* start Text extract *

The number five on a blue sign with a brown background.

Lessons from the trenches - panel members

What are your top five ‘lessons from the trenches’ – insights, experiences, and learnings you can pass on to benefit others?

VS –

  1. You can always learn something new.
  2. Be open and accepting to change.
  3. Be organised and follow through on tasks.
  4. Listen to your client and always use person centred approach.
  5. Get up and walk around the office several times throughout the day.

AT –

  1. Always read all documents.
  2. Ensure you maintain communication and transparency with participants, even if it’s bad news and LISTEN to your participants.
  3. Be reliable and available to your participants when they contact you, including support providers.
  4. Know what you’re doing.
  5. ALWAYS stay up to date with the constant changes within the industry and the NDIS.

SG –

  1. Do not lie to a participant – always be truthful.
  2. Ensure you work to the budget and do home visits.
  3. Breathe.
  4. Build connections with planners, LACs, and other providers.
  5. Attend networking meetings.

* end Text extract *
* start Provided information *

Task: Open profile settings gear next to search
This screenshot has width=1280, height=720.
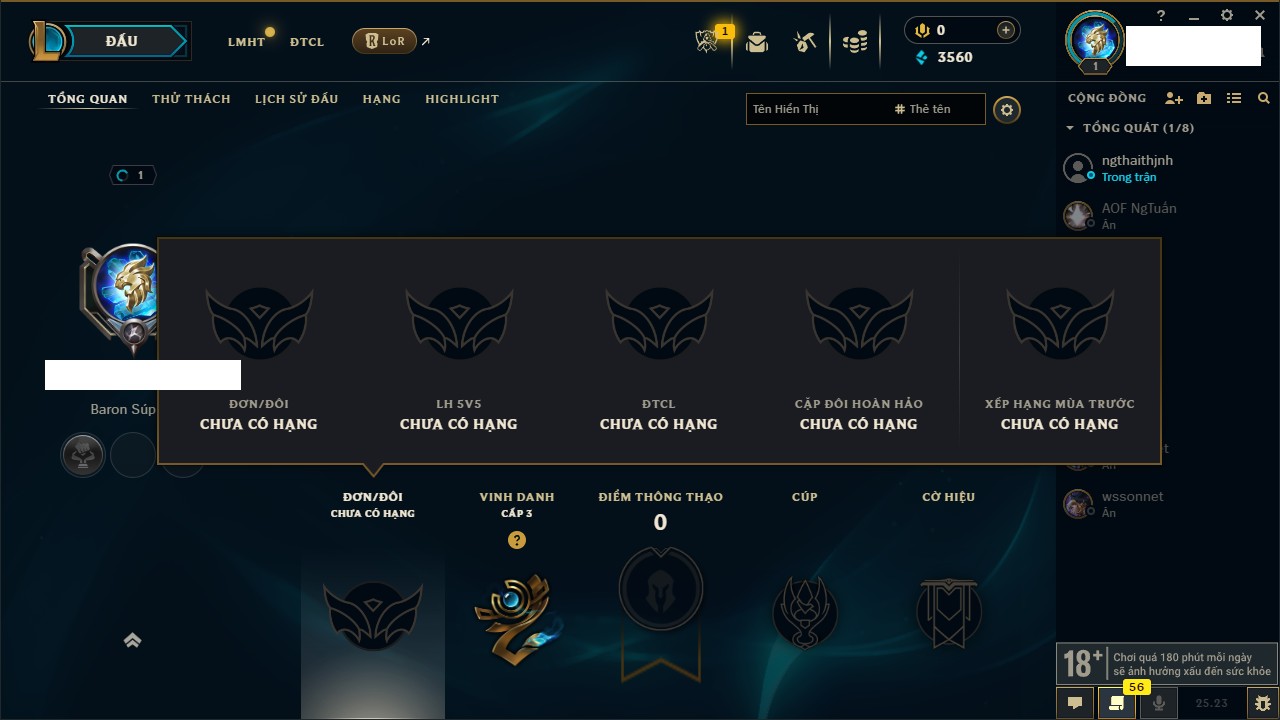Action: [1007, 109]
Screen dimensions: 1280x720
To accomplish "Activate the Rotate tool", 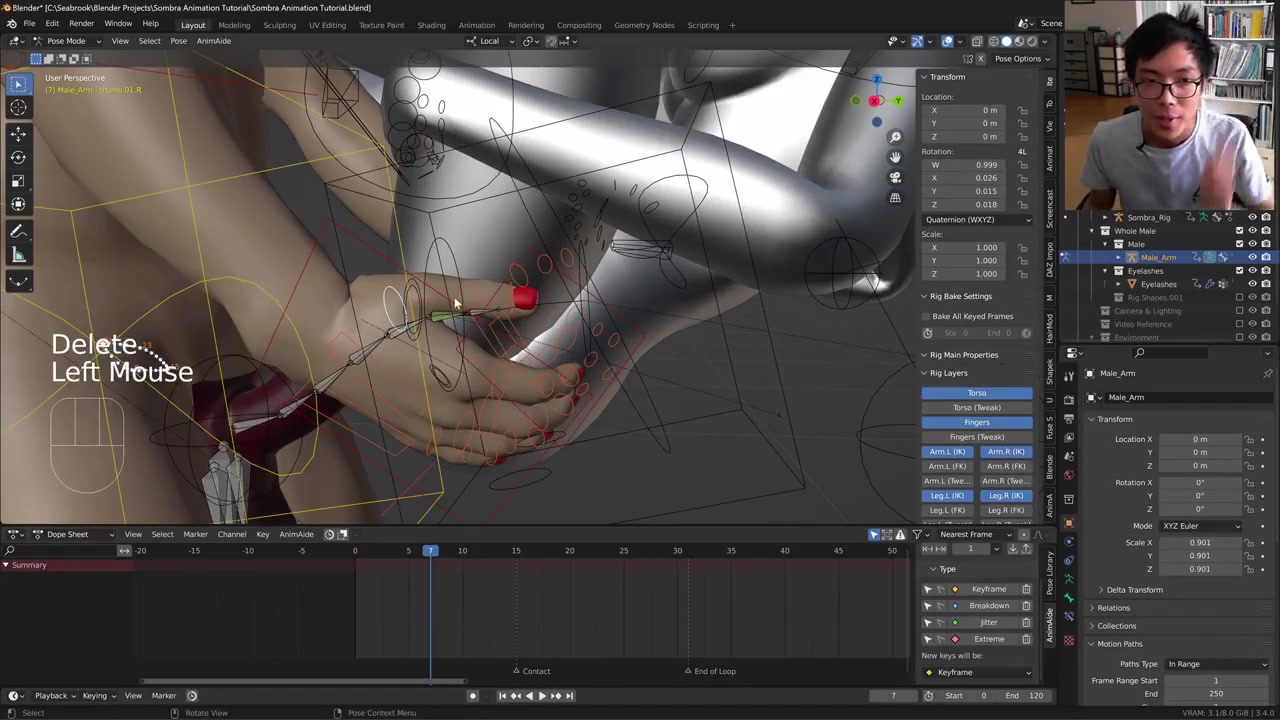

* end Provided information *

Directive 1 –
Using the "lessons from the trenches" text, decide whether each statement agrees with it. Answer yes or no, and quote the words of the text that settle it.
(a) VS advises getting up and walking around the office several times during the day.
(b) AT recommends reading only the most important documents.
(c) SG recommends attending networking meetings.
Directive 2 – Reproduce the passage of the "lessons from the trenches" text from "2. Be open and" to "read all documents.", word for word.
The rows come from a different source than the text.

Written response 1 –
(a) Yes: "Get up and walk around the office several times throughout the day."
(b) No: "Always read all documents."
(c) Yes: "Attend networking meetings."

Written response 2 –
2. Be open and accepting to change.
  3. Be organised and follow through on tasks.
  4. Listen to your client and always use person centred approach.
  5. Get up and walk around the office several times throughout the day.

AT –

  1. Always read all documents.